Pixel coordinate grounding data:
______________________________

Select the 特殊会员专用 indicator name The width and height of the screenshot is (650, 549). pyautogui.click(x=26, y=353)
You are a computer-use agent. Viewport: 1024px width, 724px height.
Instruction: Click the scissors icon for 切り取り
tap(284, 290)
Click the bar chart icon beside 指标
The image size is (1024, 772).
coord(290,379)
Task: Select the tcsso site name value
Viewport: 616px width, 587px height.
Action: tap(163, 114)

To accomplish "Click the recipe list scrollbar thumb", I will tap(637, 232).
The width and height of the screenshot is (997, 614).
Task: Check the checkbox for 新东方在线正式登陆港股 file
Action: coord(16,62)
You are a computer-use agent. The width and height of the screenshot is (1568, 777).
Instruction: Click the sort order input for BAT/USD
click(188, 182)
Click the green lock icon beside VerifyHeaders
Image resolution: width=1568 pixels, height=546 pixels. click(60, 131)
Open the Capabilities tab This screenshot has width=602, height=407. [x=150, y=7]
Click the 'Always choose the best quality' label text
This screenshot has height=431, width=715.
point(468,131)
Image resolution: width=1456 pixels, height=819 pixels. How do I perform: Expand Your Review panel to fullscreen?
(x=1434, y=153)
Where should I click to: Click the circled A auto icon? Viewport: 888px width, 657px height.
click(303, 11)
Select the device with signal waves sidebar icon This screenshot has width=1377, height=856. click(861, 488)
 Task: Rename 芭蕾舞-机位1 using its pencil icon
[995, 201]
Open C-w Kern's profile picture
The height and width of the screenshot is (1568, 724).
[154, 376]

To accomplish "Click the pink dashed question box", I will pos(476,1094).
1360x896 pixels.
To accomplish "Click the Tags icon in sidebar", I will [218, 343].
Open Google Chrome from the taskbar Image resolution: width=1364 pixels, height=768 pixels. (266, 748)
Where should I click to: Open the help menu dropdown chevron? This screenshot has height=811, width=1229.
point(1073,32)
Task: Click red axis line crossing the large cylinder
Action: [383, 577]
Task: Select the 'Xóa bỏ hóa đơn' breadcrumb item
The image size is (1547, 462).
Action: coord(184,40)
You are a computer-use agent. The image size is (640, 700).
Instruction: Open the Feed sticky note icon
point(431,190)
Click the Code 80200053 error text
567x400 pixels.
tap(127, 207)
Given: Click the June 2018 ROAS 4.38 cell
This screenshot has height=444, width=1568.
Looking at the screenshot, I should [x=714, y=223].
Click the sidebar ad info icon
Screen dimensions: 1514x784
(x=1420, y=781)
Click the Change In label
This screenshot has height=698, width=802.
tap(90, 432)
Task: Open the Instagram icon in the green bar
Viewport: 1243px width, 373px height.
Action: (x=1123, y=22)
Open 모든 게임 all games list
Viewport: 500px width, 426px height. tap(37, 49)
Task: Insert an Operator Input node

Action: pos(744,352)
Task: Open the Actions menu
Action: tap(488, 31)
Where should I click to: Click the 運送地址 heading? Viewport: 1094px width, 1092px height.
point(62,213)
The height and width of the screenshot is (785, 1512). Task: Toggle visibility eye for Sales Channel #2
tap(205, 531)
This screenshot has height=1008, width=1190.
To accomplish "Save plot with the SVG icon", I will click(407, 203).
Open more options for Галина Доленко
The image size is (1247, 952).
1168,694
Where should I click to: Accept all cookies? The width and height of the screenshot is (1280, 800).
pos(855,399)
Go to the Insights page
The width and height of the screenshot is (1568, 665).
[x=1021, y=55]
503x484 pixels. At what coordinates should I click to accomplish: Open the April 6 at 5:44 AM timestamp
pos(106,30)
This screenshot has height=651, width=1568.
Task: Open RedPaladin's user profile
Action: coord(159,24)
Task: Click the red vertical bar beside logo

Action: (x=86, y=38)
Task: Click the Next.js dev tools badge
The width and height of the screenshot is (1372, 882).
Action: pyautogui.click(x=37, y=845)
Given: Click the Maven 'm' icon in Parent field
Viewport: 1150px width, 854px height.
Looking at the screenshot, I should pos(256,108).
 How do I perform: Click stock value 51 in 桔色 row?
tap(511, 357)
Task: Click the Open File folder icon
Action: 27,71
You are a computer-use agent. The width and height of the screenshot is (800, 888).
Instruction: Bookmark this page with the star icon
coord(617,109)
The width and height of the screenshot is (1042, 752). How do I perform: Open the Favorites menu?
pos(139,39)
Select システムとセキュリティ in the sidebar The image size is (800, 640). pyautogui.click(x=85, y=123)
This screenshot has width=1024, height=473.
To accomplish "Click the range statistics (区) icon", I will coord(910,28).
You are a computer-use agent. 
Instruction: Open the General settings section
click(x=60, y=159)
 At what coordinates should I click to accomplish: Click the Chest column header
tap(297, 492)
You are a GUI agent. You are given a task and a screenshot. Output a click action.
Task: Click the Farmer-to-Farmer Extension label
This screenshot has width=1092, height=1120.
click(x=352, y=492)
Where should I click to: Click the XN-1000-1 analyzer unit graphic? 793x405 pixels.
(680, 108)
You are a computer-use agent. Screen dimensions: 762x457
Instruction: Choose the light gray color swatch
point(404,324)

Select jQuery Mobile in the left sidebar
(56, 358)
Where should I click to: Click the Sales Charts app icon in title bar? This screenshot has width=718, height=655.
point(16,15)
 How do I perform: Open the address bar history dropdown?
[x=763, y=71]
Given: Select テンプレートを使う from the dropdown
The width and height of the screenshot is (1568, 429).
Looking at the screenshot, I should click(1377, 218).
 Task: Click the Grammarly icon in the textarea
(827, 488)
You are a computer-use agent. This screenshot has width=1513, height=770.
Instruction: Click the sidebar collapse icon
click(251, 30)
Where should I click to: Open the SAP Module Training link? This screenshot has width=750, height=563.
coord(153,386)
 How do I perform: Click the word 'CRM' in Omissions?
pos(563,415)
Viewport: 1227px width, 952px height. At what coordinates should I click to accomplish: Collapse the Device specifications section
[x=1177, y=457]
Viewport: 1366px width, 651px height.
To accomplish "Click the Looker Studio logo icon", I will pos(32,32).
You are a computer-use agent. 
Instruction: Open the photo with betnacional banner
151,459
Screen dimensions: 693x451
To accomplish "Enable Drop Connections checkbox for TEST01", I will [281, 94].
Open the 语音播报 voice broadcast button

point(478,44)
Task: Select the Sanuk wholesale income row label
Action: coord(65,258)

______________________________

A verbatim copy of all the records is to be produced.

Select the 特殊会员专用 indicator name The width and height of the screenshot is (650, 549). pyautogui.click(x=26, y=353)
You are a computer-use agent. Viewport: 1024px width, 724px height.
Instruction: Click the scissors icon for 切り取り
tap(284, 290)
Click the bar chart icon beside 指标
The image size is (1024, 772).
coord(290,379)
Task: Select the tcsso site name value
Viewport: 616px width, 587px height.
Action: tap(163, 114)

To accomplish "Click the recipe list scrollbar thumb", I will tap(637, 232).
The width and height of the screenshot is (997, 614).
Task: Check the checkbox for 新东方在线正式登陆港股 file
Action: coord(16,62)
You are a computer-use agent. The width and height of the screenshot is (1568, 777).
Instruction: Click the sort order input for BAT/USD
click(188, 182)
Click the green lock icon beside VerifyHeaders
Image resolution: width=1568 pixels, height=546 pixels. click(60, 131)
Open the Capabilities tab This screenshot has width=602, height=407. [x=150, y=7]
Click the 'Always choose the best quality' label text
This screenshot has height=431, width=715.
point(468,131)
Image resolution: width=1456 pixels, height=819 pixels. How do I perform: Expand Your Review panel to fullscreen?
(x=1434, y=153)
Where should I click to: Click the circled A auto icon? Viewport: 888px width, 657px height.
click(303, 11)
Select the device with signal waves sidebar icon This screenshot has width=1377, height=856. click(861, 488)
 Task: Rename 芭蕾舞-机位1 using its pencil icon
[995, 201]
Open C-w Kern's profile picture
The height and width of the screenshot is (1568, 724).
[154, 376]

To accomplish "Click the pink dashed question box", I will pos(476,1094).
1360x896 pixels.
To accomplish "Click the Tags icon in sidebar", I will [218, 343].
Open Google Chrome from the taskbar Image resolution: width=1364 pixels, height=768 pixels. (266, 748)
Where should I click to: Open the help menu dropdown chevron? This screenshot has height=811, width=1229.
point(1073,32)
Task: Click red axis line crossing the large cylinder
Action: [383, 577]
Task: Select the 'Xóa bỏ hóa đơn' breadcrumb item
The image size is (1547, 462).
Action: coord(184,40)
You are a computer-use agent. The image size is (640, 700).
Instruction: Open the Feed sticky note icon
point(431,190)
Click the Code 80200053 error text
567x400 pixels.
tap(127, 207)
Given: Click the June 2018 ROAS 4.38 cell
This screenshot has height=444, width=1568.
Looking at the screenshot, I should [x=714, y=223].
Click the sidebar ad info icon
Screen dimensions: 1514x784
(x=1420, y=781)
Click the Change In label
This screenshot has height=698, width=802.
tap(90, 432)
Task: Open the Instagram icon in the green bar
Viewport: 1243px width, 373px height.
Action: (x=1123, y=22)
Open 모든 게임 all games list
Viewport: 500px width, 426px height. tap(37, 49)
Task: Insert an Operator Input node

Action: pos(744,352)
Task: Open the Actions menu
Action: tap(488, 31)
Where should I click to: Click the 運送地址 heading? Viewport: 1094px width, 1092px height.
point(62,213)
The height and width of the screenshot is (785, 1512). Task: Toggle visibility eye for Sales Channel #2
tap(205, 531)
This screenshot has height=1008, width=1190.
To accomplish "Save plot with the SVG icon", I will click(407, 203).
Open more options for Галина Доленко
The image size is (1247, 952).
1168,694
Where should I click to: Accept all cookies? The width and height of the screenshot is (1280, 800).
pos(855,399)
Go to the Insights page
The width and height of the screenshot is (1568, 665).
[x=1021, y=55]
503x484 pixels. At what coordinates should I click to accomplish: Open the April 6 at 5:44 AM timestamp
pos(106,30)
This screenshot has height=651, width=1568.
Task: Open RedPaladin's user profile
Action: coord(159,24)
Task: Click the red vertical bar beside logo

Action: (x=86, y=38)
Task: Click the Next.js dev tools badge
The width and height of the screenshot is (1372, 882).
Action: pyautogui.click(x=37, y=845)
Given: Click the Maven 'm' icon in Parent field
Viewport: 1150px width, 854px height.
Looking at the screenshot, I should pos(256,108).
 How do I perform: Click stock value 51 in 桔色 row?
tap(511, 357)
Task: Click the Open File folder icon
Action: 27,71
You are a computer-use agent. The width and height of the screenshot is (800, 888).
Instruction: Bookmark this page with the star icon
coord(617,109)
The width and height of the screenshot is (1042, 752). How do I perform: Open the Favorites menu?
pos(139,39)
Select システムとセキュリティ in the sidebar The image size is (800, 640). pyautogui.click(x=85, y=123)
This screenshot has width=1024, height=473.
To accomplish "Click the range statistics (区) icon", I will coord(910,28).
You are a computer-use agent. 
Instruction: Open the General settings section
click(x=60, y=159)
 At what coordinates should I click to accomplish: Click the Chest column header
tap(297, 492)
You are a GUI agent. You are given a task and a screenshot. Output a click action.
Task: Click the Farmer-to-Farmer Extension label
This screenshot has width=1092, height=1120.
click(x=352, y=492)
Where should I click to: Click the XN-1000-1 analyzer unit graphic? 793x405 pixels.
(680, 108)
You are a computer-use agent. Screen dimensions: 762x457
Instruction: Choose the light gray color swatch
point(404,324)

Select jQuery Mobile in the left sidebar
(56, 358)
Where should I click to: Click the Sales Charts app icon in title bar? This screenshot has width=718, height=655.
point(16,15)
 How do I perform: Open the address bar history dropdown?
[x=763, y=71]
Given: Select テンプレートを使う from the dropdown
The width and height of the screenshot is (1568, 429).
Looking at the screenshot, I should click(1377, 218).
 Task: Click the Grammarly icon in the textarea
(827, 488)
You are a computer-use agent. This screenshot has width=1513, height=770.
Instruction: Click the sidebar collapse icon
click(251, 30)
Where should I click to: Open the SAP Module Training link? This screenshot has width=750, height=563.
coord(153,386)
 How do I perform: Click the word 'CRM' in Omissions?
pos(563,415)
Viewport: 1227px width, 952px height. At what coordinates should I click to accomplish: Collapse the Device specifications section
[x=1177, y=457]
Viewport: 1366px width, 651px height.
To accomplish "Click the Looker Studio logo icon", I will pos(32,32).
You are a computer-use agent. 
Instruction: Open the photo with betnacional banner
151,459
Screen dimensions: 693x451
To accomplish "Enable Drop Connections checkbox for TEST01", I will [281, 94].
Open the 语音播报 voice broadcast button

point(478,44)
Task: Select the Sanuk wholesale income row label
Action: coord(65,258)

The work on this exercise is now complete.